THE Industrial Development Corporation (IDC), a commercial arm of government, is contemplating changing its business model from a venture capital company to a development financial institution, The Financial Gazette’s Companies & Markets (C&M) has learnt.
Venture capital companies usually get significant control over company decisions in addition to a significant portion of equity in a company.
IDC’s original mandate was to promote the establishment of new industrial enterprises and the rehabilitation of existing ones but the firm had become more of a management services holding entity after the formation of Zimbabwe Development Bank (ZDB) and the Small Enterprise Development Corporation (Sedco) in the 80s.
Michael Ndudzo, IDC’s Group chief executive officer, told C&M last week that the conglomerate was working on a strategy to move away from managing own subsidiaries as is the case at the moment.
“Our strategic shift is to go back to the development finance role and reduce management services role of own subsidiaries we control,” said Ndudzo.
“We thus may retain shares in key large strategic investments but not necessarily running or controlling them anymore. Our experience in running industrial enterprises will thus be used to evaluate feasibility of proposals and mobilise resources to capacitate new upcoming entrepreneurs and formal competitive enterprises in value addition of minerals, agricultural and knowledge industries.”
He said that to execute this strategy, IDC was courting investors to dilute its shareholding in strategic companies they control and completely divest from some of its smaller subsidiaries.
“To do this we have to salvage value from existing investments, by allowing dilution in the major strategic ones so as to rehabilitate their production equipment to globally competitive levels. We also wish to divest in small to medium scale ventures which are mature and running, first to existing partners and to consortium of indigenous investors wherever practicable.
“We would use any such recovered capital, complemented by bonds and long term capital to fund the transformation, so that we become the dynamic driver for industrial development, receiving and evaluating projects from the broad based investing public.
“We would then fund them with appropriate tenure funding of both debt and equity, than a static management services and investment warehouse holding entity we had become, as that is what the economy needs to reverse de-industrialisation of last decade and grow real output, incomes and tax base at a faster pace, empowering and capacitating entrepreneurs in the process and collaborating with research and tertiary institutions,” Ndudzo said.
IDC controls more than 15 companies with interests across different industrial sectors.
It partnered the Japanese in the motor industry (Willowvale Mazda Motor Industries (WMMI), Amtec, Deven, Autologistics), the Italians in granite (Stone Holdings and Zimrock), the Iranians in textiles (Modzone), the South Africans in aluminium extrusions and castings (Almin metal), the Chinese in cement (SZCC), the Malaysians in industrial real estate, Sunway city, the Indians in agro processing (Surface investments) and the French in horticulture (Bonnezim now liquidated).
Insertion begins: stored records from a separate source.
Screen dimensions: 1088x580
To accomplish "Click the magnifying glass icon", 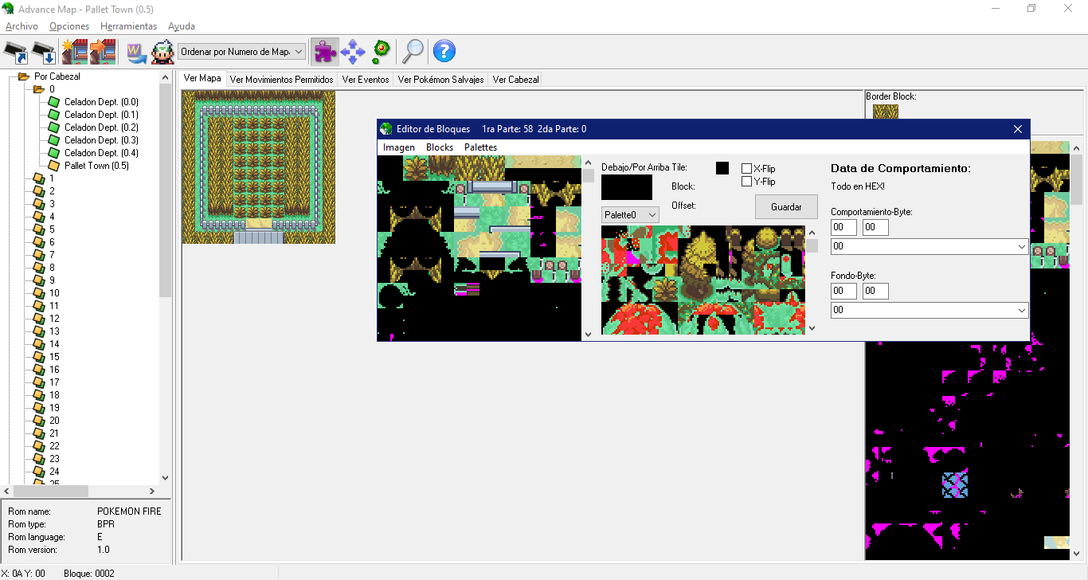I will (x=413, y=52).
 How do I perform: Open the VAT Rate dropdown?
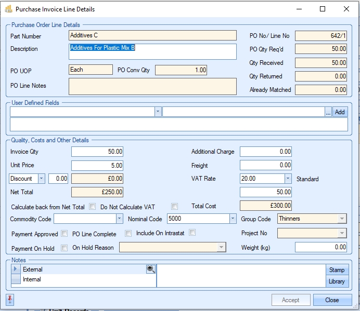pyautogui.click(x=288, y=179)
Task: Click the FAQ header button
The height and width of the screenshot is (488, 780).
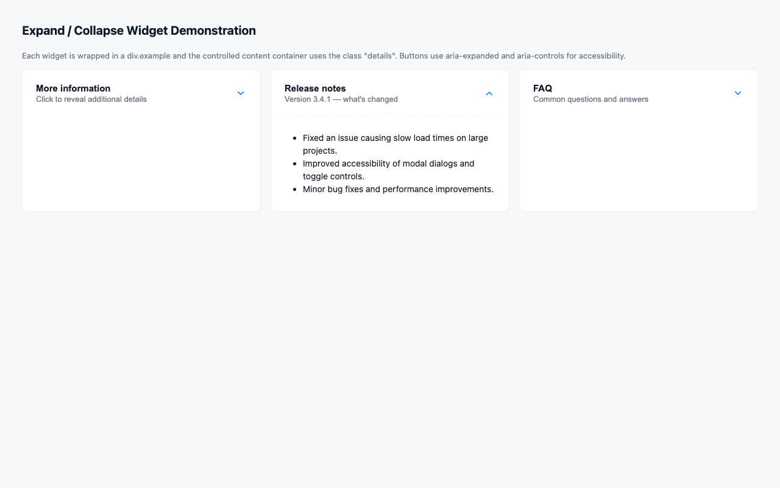Action: 638,93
It also partnered local conglomerates TA Holdings in fertiliser manufacturing (Zimbabwe Fertilizer Company (ZFC) and Sable Chemicals), Treger Group of Companies in Zimbabwe Grain Bag and AICO in food processing concern Olivine Industries.
Last month, Ndudzo told C&M that IDC was courting suitors for US$140 million to recapitalise its ailing subsidiaries, a move which will stimulate production in these subsidiaries.
One of only a few State-owned firms to have consistently declared dividends since independence in 1980, IDC’s fortunes were affected by an unprecedented economic crisis that swept through the country during the decade to 2008, debilitating industry and ravaging the economy, now without a domestic currency and grappling with a liquidity crunch.
Government, the sole shareholder in IDC, has been unable to bail out the investment company with cash to allow it to recapitalise a number of its subsidiaries, with outgoing Finance Minister Tendai Biti having recently ordered IDC executives to approach banks for loans.